Calvin n'est pas moins catégorique lorsqu'il affirme :
« Quand aux allégories d'Origène et de ses semblables, il les faut entièrement rejeter, car Satan par une méchante astuce s'est efforcé de les introduire en l'Église, afin que la doctrine de l'Écriture fût ambiguë et n'eût rien de ferme ni de certain 13 ».

À la fin du 17e siècle l'orientaliste Hopkinson s'en prend, quant à lui, à Philon qui, poussé par « un malin génie » a cru pouvoir nier le caractère « terrestre » du paradis. Or « du contexte lui-même il ressort clairement qu'il a existé sur terre 14 ». Raleigh dans son Histoire du monde cite cette phrase de Hopkinson et ajoute :
« Je m'étonne grandement que des hommes instruits — il songe notamment à Philon et à Origène — aient pu errer si grossièrement et si aveuglément 15 ».

Salked, pour prouver que le paradis terrestre à été « un lieu réel et corporel », s'appuie sur de nombreuses autorités (saint Augustin, saint Basile, Épiphane, Isidore de Seville, etc.) et cite une homélie de saint Jean Chrysostome où il est dit que
« Moïse a si manifestement décrit le paradis, ses rivières, ses arbres, ses fruits et tout ce qui s'y rapportait que même les simples et les ignorants ne devraient pas être abusés par les allégories fabuleuses et les rêveries radotantes que certains présentent comme l'unique vérité que cache la description figurée et concrète du paradis 16 ».

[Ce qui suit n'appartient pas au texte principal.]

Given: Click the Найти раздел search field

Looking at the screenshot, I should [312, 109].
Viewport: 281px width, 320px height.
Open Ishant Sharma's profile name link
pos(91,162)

Carver, à son tour, se plaint de ce que certains « ont évacué la lettre pour la remplacer par un paradis cabalistique et allégorique de leur crû 17». Jacques Basnage enfin, pour clore cette liste d'auteurs protestants, conseille de « suivre exactement » la description que Moïse a donnée dans son « histoire 18 ».

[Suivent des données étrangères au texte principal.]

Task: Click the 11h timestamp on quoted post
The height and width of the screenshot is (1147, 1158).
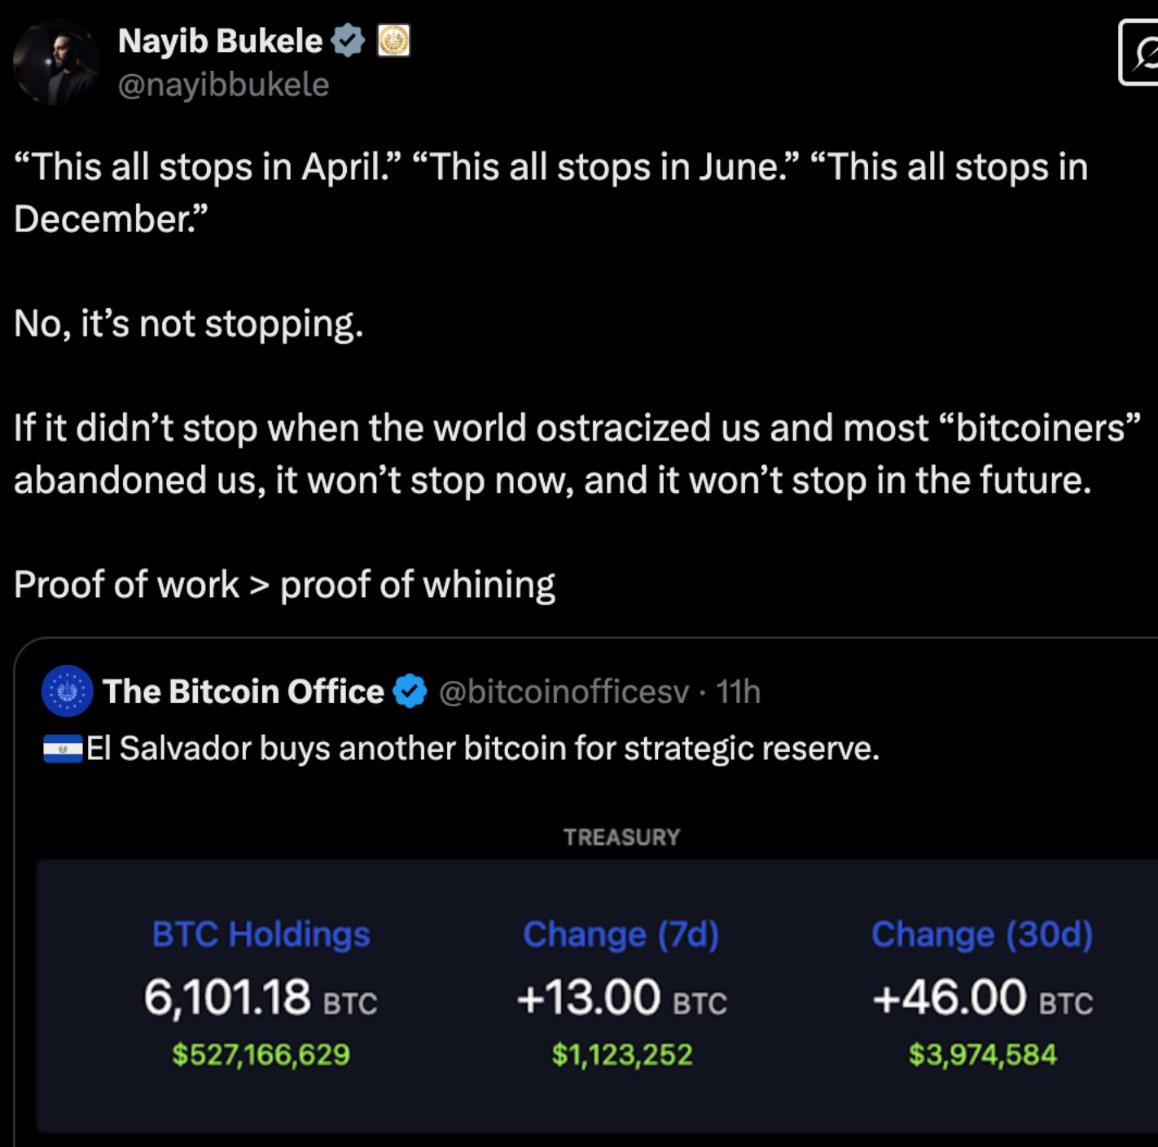Action: coord(738,692)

La position catholique officielle à l'époque est exactement semblable. Donnons-en pour preuve ces déclarations de Suarez, autorité de grand poids du côté romain :
« La principale question (au sujet du jardin d'Eden), écrit-il, et presque la seule qui importe à la foi est de savoir si le paradis fut vraiment terrestre, c'est-à-dire planté sur terre, et donc si tout ce qui est dit de lui dans la Genèse est à prendre à la lettre, tel que notre oreille l'entend, ou au contraire dans un sens métaphysique et mystique ».

Suarez rappelle les erreurs de Philon et d'Origène, discute les opinions qu'on a prêtées à saint Ambroise, puis exprime la position officielle :
« La doctrine catholique, déclare-t-il, est que le paradis que Dieu planta au début fut un lieu terrestre et que tout ce qui a été dit de sa création doit être entendu au sens propre et littéral. Cette affirmation est de foi et prouvée par l'Écriture 19 ».

Suarez, lui aussi, oppose aux partisans de l'allégorie les Pères grecs et latins, et renvoie notamment à saint Jérôme et à saint Thomas. Faisant le point sur la question au milieu du xvne siècle, l'érudit sicilien Inverges mobilise
« Irénée, Tertullien, Épiphane, Augustin et Jérôme ». C'est dans leurs écrits que les modernes — Sixte de Sienne, Pereira, Bellarmin, Malvenda — ont puisé les arguments qui confondent les allégoristes et font ressortir « leur erreur manifeste », voire leur « hérésie ». « La raison » de cette condamnation est que « Moïse a dit que le paradis a été planté d'arbres, qu'il a porté des fruits beaux à voir et suaves à manger ; qu'il a été irrigué par des fleuves ; qu'Eve a vu, touché et goûté le fruit de la science. Ces mots ne sont pas allégorie mais histoire 20 ».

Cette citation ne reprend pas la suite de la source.